We estimated intrinsic attenuation Q(i)(-1), scattering attenuation Q(s)(-1), site amplification Z, and source energy S from inversion of three-component coda envelopes of the 1999 Chamoli earthquake of India for central frequencies 1.5, 3, 6, 12, and 24 Hz. The multiple isotropic scattering of S waves was numerically simulated by using a Monte Carlo method based on the radiative transfer theory. Isotropic sources and acoustic scattering in a full space were assumed. Adapting a grid search for scattering coefficient g and least-squares inversion for intrinsic attenuation parameter b, and source energy S, we inverted the observed envelopes of ten aftershocks (M(L) >= 3.5) in 1-24 Hz. Our results reveal that both Q(s)(-1) and Q(i)(-1) are weakly frequency dependent with the power-law forms of (0.006 +/- 0.004)(f-(0.89 +/- 0.33)) and (0.003 +/- 0.0005)(f-(0.84 +/- 0.08)), respectively.

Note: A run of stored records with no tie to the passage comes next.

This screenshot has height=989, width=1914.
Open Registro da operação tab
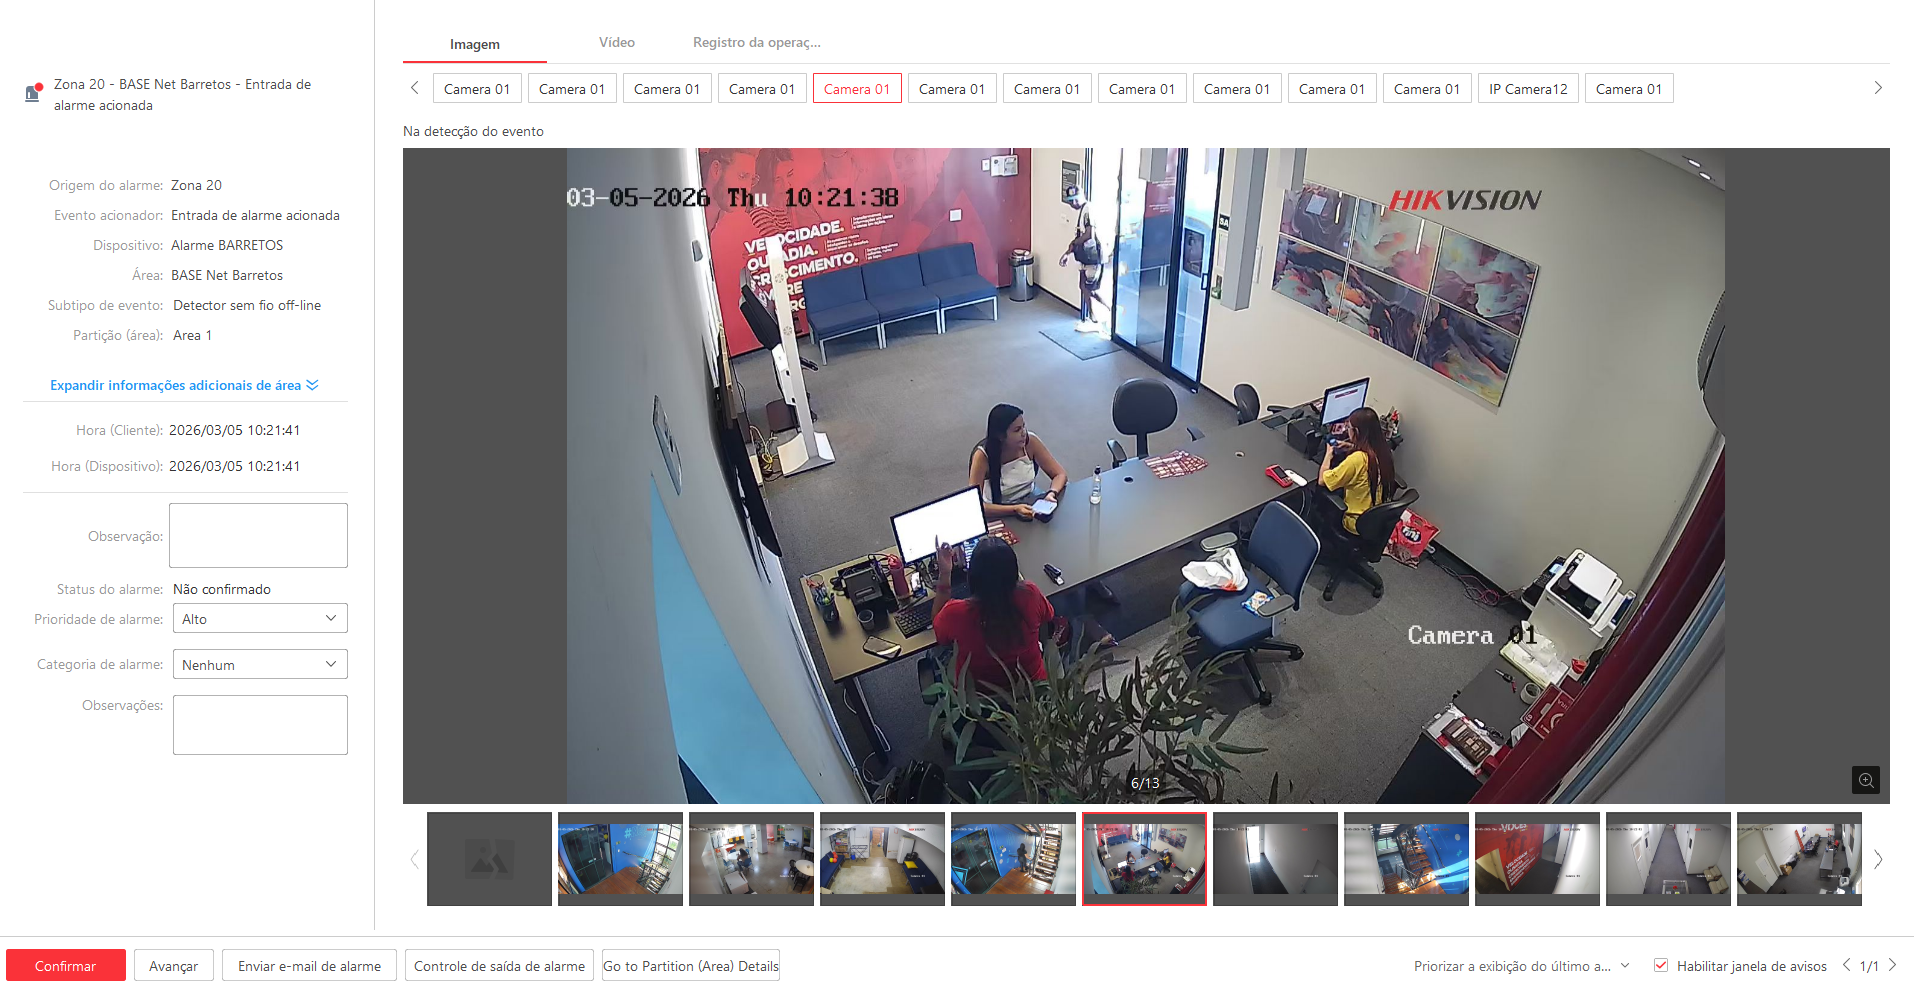[x=756, y=43]
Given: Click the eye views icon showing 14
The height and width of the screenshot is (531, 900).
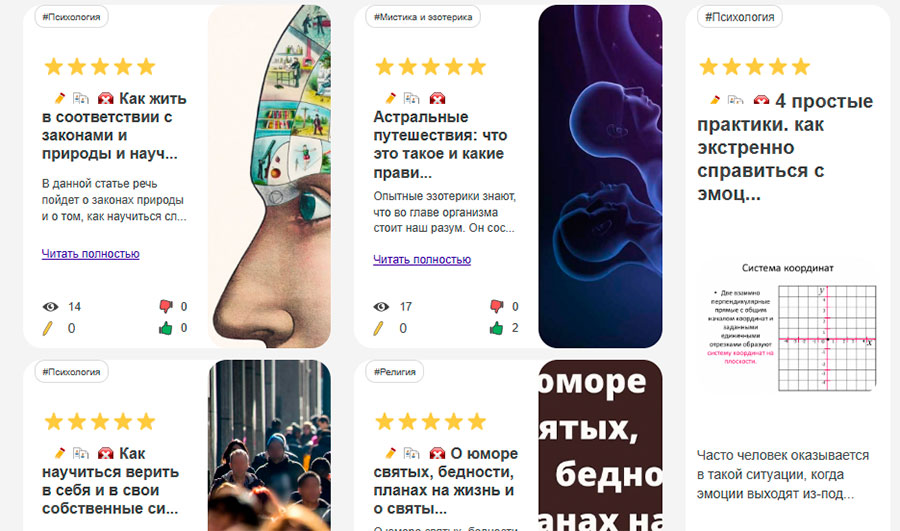Looking at the screenshot, I should [51, 307].
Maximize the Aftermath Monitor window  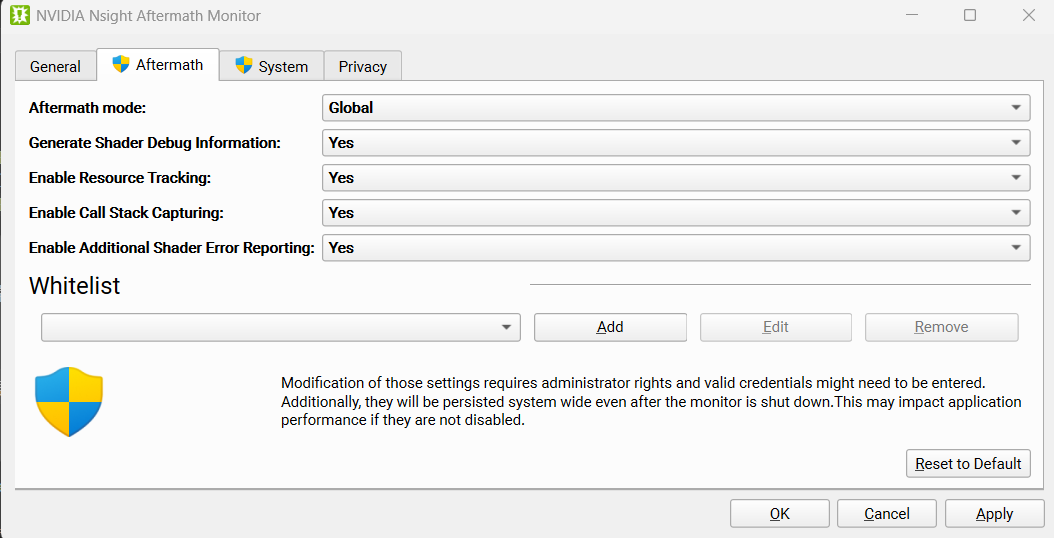(970, 15)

High scattering loss can be interpreted to be due to the presence of large lateral velocity heterogeneities in the crust. The total attenuation Q(-1) decreases with frequency, taking the power-law form of (0.009 +/- 0.003)(f-(0.87 +/- 0.19)). The mean free path ranges from 30 to 300 km, with an average value of 100 km, and the intrinsic attenuation parameter b ranges from 0.01 to 0.05 sec(-1), with an average value of 0.03 sec(-1). Our estimates of source energy are in good agreement with the values obtained assuming an omega(2)-source model. Site effects estimated using the fixed values of S(k), b, and g exhibit less scatter, ranging from 0.73 to 2.54 with no significant frequency dependence consistent with the rock sites.